The equation that I'm using is

$\rho c \frac{\partial T}{\partial t} =k(\frac{\partial^2 T}{\partial x^2} + \frac{\partial^2 T}{\partial y^2}) + Q(t)$

The principle issue is that regardless of the value of the source term it seems to have no effect on the result.
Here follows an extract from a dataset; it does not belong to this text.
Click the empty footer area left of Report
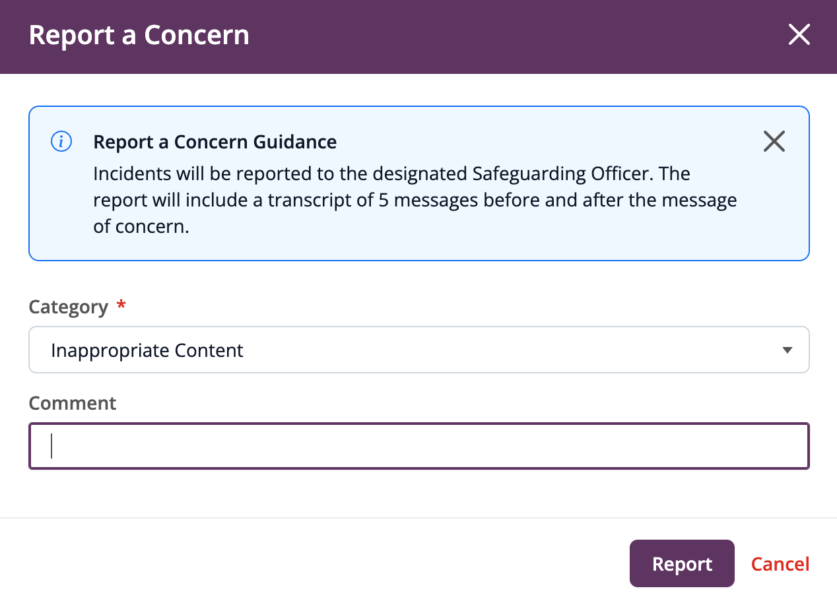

The result stays at $T_{min}$ over the entire area.

Update:

This is my code (for specifics about the equations):

rc = (8950) (385); (*density, Kg/m3 x heat capacity, J/Kg K*)
k = 385; (*thermal conductivity, W/m K*)

minT = 300;(*T, K*)
maxT = 500;(*T, K*)
time = 20;(*seconds*)

omega[t_] :=0;
q[t_] := Sin[t Pi/time];

maxX = 10/100; (*m*)
maxY = 5/100; (*m*)

fea[cell_] := {"MethodOfLines", "TemporalVariable" -> t,
  "SpatialDiscretization" -> {"FiniteElement", 
    "MeshOptions" -> {"MaxCellMeasure" -> {"Area" -> (maxX maxY)/
          cell^2}}}}

solt = NDSolve[{
    rc D[u[x, y, t], t] - 
      k (D[u[x, y, t], x, x] + D[u[x, y, t], y, y]) + q[t] == 
     NeumannValue[omega[t], True],
    DirichletCondition[u[x, y, t] == minT, t == 0]},
   u, {x, 0, maxX}, {y, 0, maxY}, {t, 0, time},
   Method -> fea[50]]

Update 2:

In light of Gert's comments:

  • The boundaries are $T(x,y,0)=T_{min}$ and $\Big(\frac{\partial T}{\partial x}\Big)_{x boundary}=0$ and $\Big(\frac{\partial T}{\partial y}\Big)_{y boundary}=0$
  • The shape of it is a rectangle, as shown below:

rectangle

  • The perimeter is perfectly insulated, so there's no conduction over the entire perimeter
  • $Q(t) = \sin(t Pi/t_{max}$)...it's meant to start at zero at the beginning of the time domain, peak in the middle, and return to zero at the end of the time domain.

Bonus:

What should be the units of $Q$?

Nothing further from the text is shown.